## Start

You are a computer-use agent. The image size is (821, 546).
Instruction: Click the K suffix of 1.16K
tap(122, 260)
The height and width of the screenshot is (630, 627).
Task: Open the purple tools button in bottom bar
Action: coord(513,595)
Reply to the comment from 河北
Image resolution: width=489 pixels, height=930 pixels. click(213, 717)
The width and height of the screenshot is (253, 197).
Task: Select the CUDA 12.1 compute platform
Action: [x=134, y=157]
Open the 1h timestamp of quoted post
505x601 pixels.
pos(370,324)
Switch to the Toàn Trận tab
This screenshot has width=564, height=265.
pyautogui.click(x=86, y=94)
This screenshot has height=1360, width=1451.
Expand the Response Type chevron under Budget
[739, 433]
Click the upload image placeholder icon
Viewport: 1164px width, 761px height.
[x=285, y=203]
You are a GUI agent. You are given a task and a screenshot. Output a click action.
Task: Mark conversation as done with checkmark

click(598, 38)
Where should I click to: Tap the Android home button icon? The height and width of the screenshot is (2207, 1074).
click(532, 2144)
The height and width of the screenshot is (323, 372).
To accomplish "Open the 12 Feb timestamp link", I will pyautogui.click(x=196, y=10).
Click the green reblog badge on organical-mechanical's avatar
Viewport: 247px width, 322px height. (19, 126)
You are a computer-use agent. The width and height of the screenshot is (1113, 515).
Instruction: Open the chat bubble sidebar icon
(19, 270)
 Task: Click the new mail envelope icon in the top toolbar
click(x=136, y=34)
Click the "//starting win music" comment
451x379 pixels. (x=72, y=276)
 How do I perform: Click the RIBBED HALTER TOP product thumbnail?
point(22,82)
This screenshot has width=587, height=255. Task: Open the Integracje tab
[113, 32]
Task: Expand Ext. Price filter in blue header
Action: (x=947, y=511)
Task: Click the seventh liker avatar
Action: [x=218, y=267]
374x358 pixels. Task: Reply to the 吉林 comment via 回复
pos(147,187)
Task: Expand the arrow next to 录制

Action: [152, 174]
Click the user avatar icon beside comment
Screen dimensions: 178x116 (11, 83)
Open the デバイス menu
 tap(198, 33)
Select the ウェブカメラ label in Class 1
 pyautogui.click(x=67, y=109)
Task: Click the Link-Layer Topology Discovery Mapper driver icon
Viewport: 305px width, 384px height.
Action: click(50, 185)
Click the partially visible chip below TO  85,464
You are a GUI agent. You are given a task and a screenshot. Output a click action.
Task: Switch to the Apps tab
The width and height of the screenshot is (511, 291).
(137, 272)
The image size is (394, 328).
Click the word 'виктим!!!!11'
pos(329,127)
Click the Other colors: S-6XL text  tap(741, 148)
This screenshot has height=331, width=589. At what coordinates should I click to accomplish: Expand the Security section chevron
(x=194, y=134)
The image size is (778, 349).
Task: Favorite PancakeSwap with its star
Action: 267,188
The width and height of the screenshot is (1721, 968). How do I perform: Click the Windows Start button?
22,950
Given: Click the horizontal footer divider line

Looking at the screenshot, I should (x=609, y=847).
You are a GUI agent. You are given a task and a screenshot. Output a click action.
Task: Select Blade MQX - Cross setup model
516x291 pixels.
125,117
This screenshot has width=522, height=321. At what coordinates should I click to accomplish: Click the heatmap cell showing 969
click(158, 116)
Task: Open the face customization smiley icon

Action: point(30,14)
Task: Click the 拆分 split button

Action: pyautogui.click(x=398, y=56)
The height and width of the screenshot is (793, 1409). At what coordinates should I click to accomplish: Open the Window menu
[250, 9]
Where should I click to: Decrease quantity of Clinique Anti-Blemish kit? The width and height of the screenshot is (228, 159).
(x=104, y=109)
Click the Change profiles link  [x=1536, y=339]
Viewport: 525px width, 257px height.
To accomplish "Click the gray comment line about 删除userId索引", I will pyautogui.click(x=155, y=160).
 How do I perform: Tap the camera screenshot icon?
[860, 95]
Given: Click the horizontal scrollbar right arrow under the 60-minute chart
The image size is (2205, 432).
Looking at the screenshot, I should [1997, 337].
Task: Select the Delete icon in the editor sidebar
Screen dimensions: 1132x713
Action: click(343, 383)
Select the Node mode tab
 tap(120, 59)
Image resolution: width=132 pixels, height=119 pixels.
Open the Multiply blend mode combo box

## End

● Exercise directions: How many lines of the items above contain the string "chevron", counting only matches in the same case? Reply with the number alone.

● Response to this exercise: 2